Exercise:
Please answer these questions from the article below about a University of Hong Kong Covid-19 study:
(a) How many people in mainland China could die if the country fully reopens without the listed measures?
(b) How long before reopening do the researchers recommend rolling out a mass fourth-dose vaccination program?
(c) Which former medical faculty dean was among the researchers?

Hong Kong university predicts 1 million deaths if mainland China reopens without fourth Covid booster, antivirals and social-distancing curbs
- If country reopens fully between December and next January, healthcare systems across all provinces will be unable to handle infection surge, study says
- Researchers recommend Beijing roll out a mass vaccination programme for fourth dose 30 to 60 days before reopening
Nearly 1 million people in mainland China could die from Covid-19 if the country fully reopens without ensuring a mass fourth-dose vaccination scheme, plenty of antiviral drugs and a raft of social-distancing measures, a University of Hong Kong study has predicted.
Researchers, which included former university medical faculty dean Professor Gabriel Leung, wrote in the study that strategies to avoid an overwhelmed healthcare system and a high fatality rate were “urgently needed” after the country eased its zero-Covid policies last week.

Data:
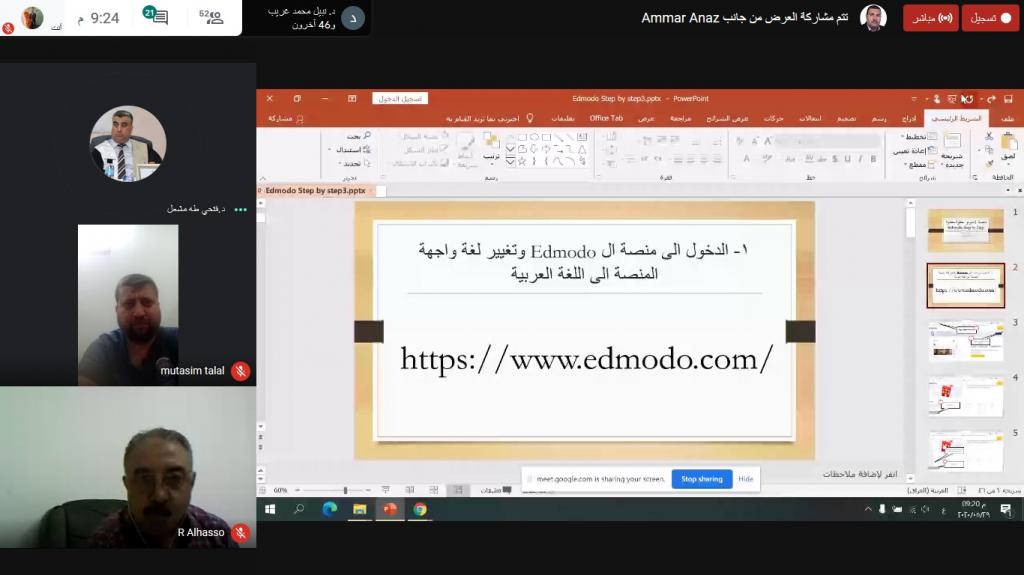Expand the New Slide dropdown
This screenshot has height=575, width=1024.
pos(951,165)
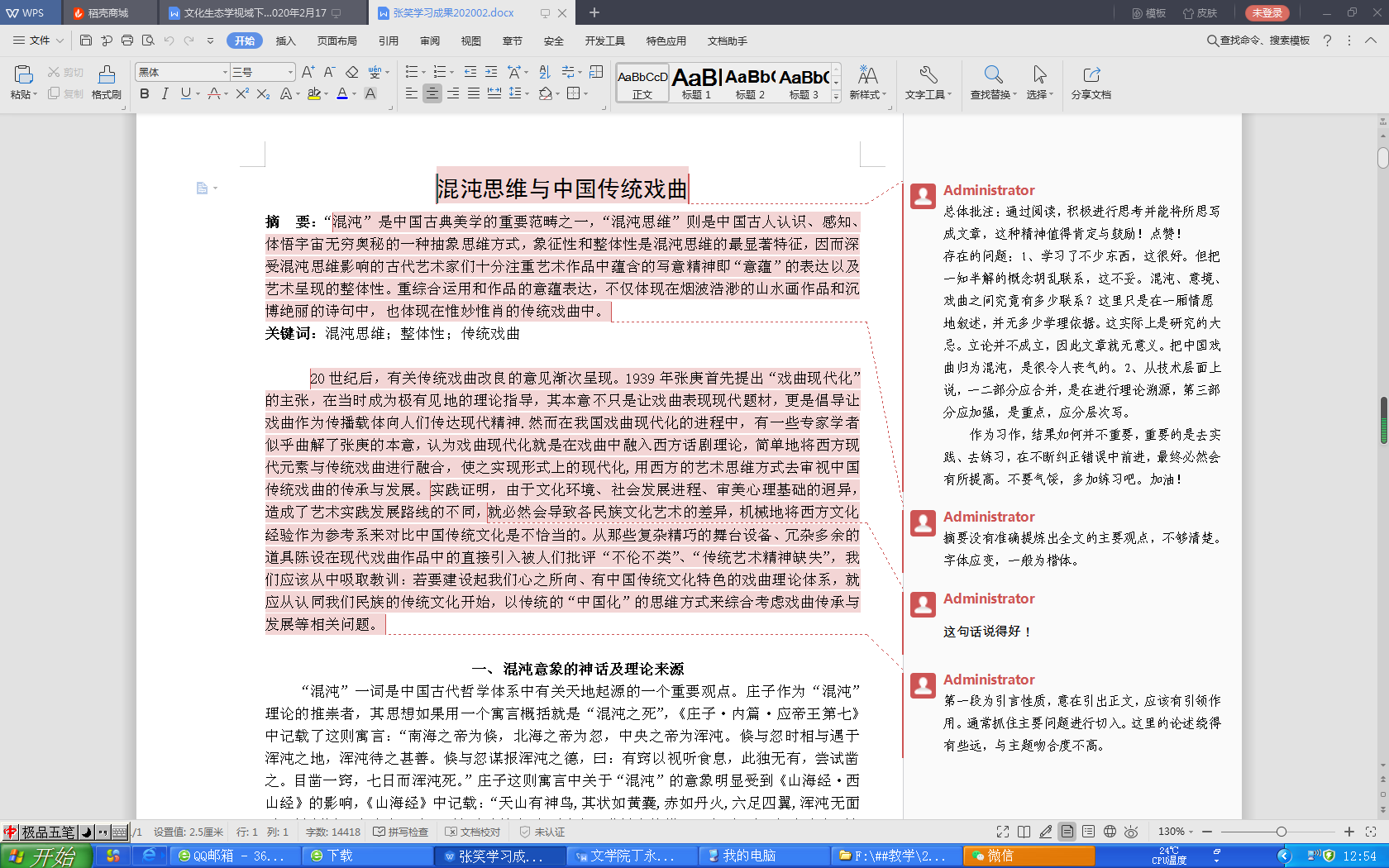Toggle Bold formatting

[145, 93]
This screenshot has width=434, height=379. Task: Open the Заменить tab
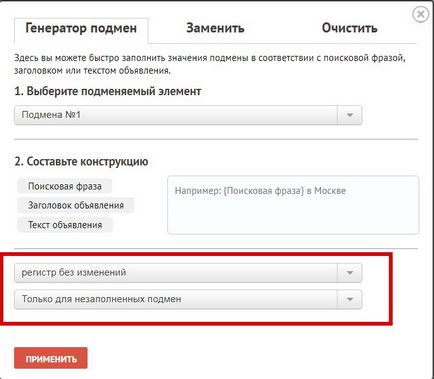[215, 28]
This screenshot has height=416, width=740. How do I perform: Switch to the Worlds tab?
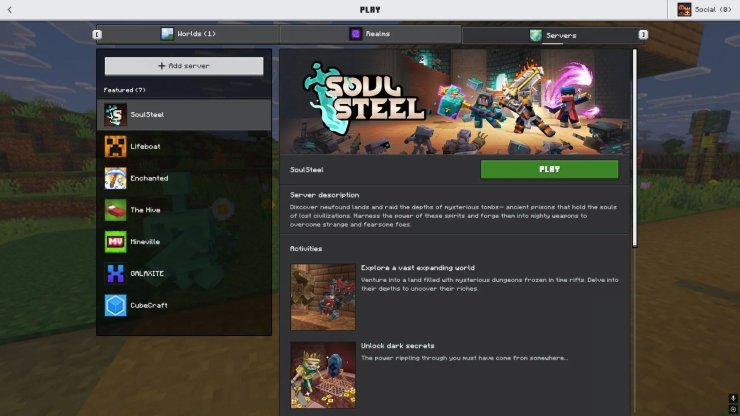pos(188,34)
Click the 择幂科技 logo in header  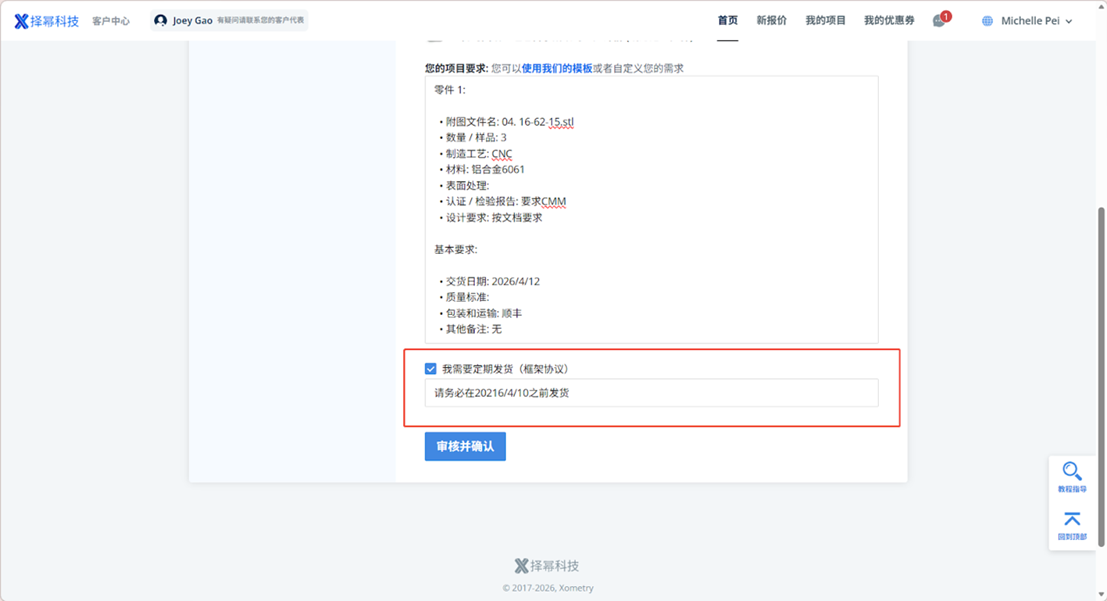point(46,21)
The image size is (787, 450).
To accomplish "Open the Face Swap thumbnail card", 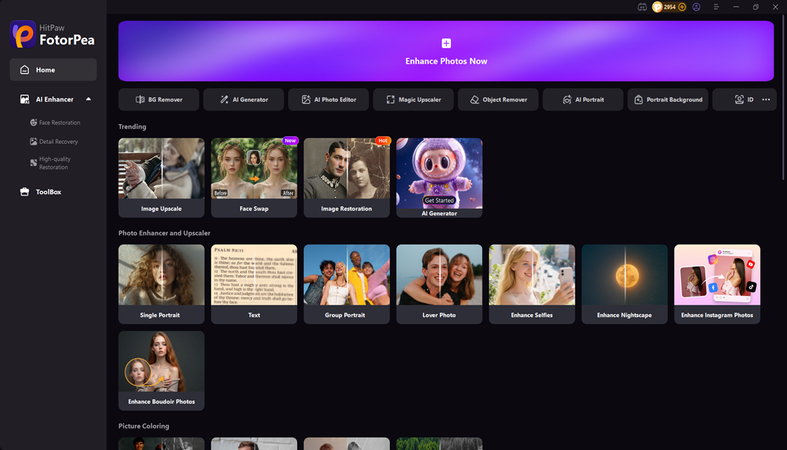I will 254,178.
...
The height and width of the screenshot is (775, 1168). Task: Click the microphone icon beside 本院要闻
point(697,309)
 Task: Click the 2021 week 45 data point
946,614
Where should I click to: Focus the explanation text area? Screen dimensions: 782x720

Response:
(a) Nearly 1 million people.
(b) 30 to 60 days before reopening.
(c) Professor Gabriel Leung.